基金Supported by the Science Foundation of Shandong(ZR2017MD018)Key Research and Development Program of Ningxia(2019BEH03008)+3 种基金Open Research Project of the Key Laboratory for Meteorological Disaster MonitoringEarly Warning and Risk Management of Characteristic Agriculture in Arid Regions(CAMF-201701 and CAMF-201803)Arid Meteorological Science Research Fund Project by the Key Open Laboratory of Arid Climate Change and Disaster Reduction of China Metrological Administration(IAM201801)Science Foundation of Ningxia(NZ12278)。

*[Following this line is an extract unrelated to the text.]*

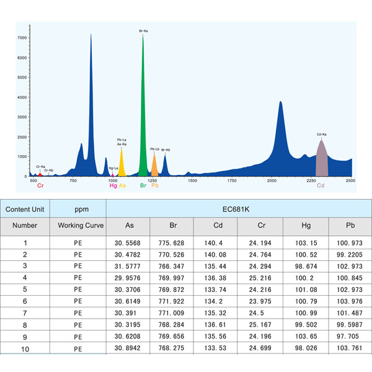The width and height of the screenshot is (372, 372).
Task: Select the Content Unit header cell
Action: [x=25, y=209]
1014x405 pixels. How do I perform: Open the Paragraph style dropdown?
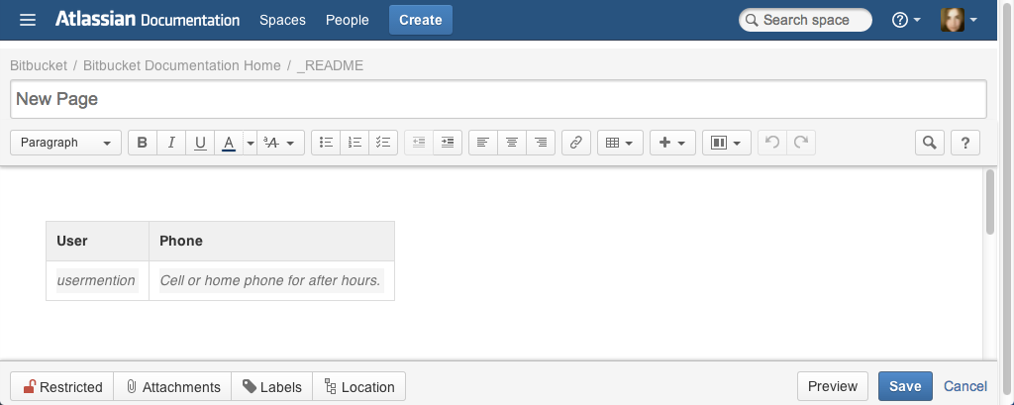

文摘Obtaining continuous and high-quality soil moisture(SM) data is important in scientific research and applications,especially for agriculture, meteorology, and environmental monitoring. With the continuously increasing number of artificial satellites in China, the acquisition of SM data from remote sensing images has received increasing attention.In this study, we constructed an SM inversion model by using a deep belief network(DBN) to extract SM data from Fengyun-3 D(FY-3 D) Medium Resolution Spectral Imager-Ⅱ(MERSI-Ⅱ) imagery;we named this model SM-DBN.The SM-DBN consists of two subnetworks: one for temperature and the other for SM. In the temperature subnetwork, bands 1, 2, 3, 4, 24, and 25 of the FY-3 D MERSI-Ⅱ imagery, which are relevant to temperature, were used as inputs while land surface temperatures(LST) obtained from ground stations were used as the expected output value when training the model. In the SM subnetwork, the input data included LSTs generated from the temperature subnetwork, normalized difference vegetation index(NDVI), and enhanced vegetation index(EVI);and the SM data obtained from ground stations were used as the expected outputs. We selected the Ningxia Hui Autonomous Region of China as the study area and used selected MERSI-Ⅱ images and in-situ observation station data from 2018 to 2019 to develop our dataset. The results of the SM-DBN were validated by using in-situ SM data as a reference, and its performance was also compared with those of the linear regression(LR) and back propagation(BP) neural network models. The overall accuracy of these models was measured by using the root mean square error(RMSE) of the differences between the model results and in-situ SM observation data. The RMSE of the LR, BP neural network, and SM-DBN models were 0.101, 0.083, and 0.032, respectively. These results suggest that the SM-DBN model significantly outperformed the other two models.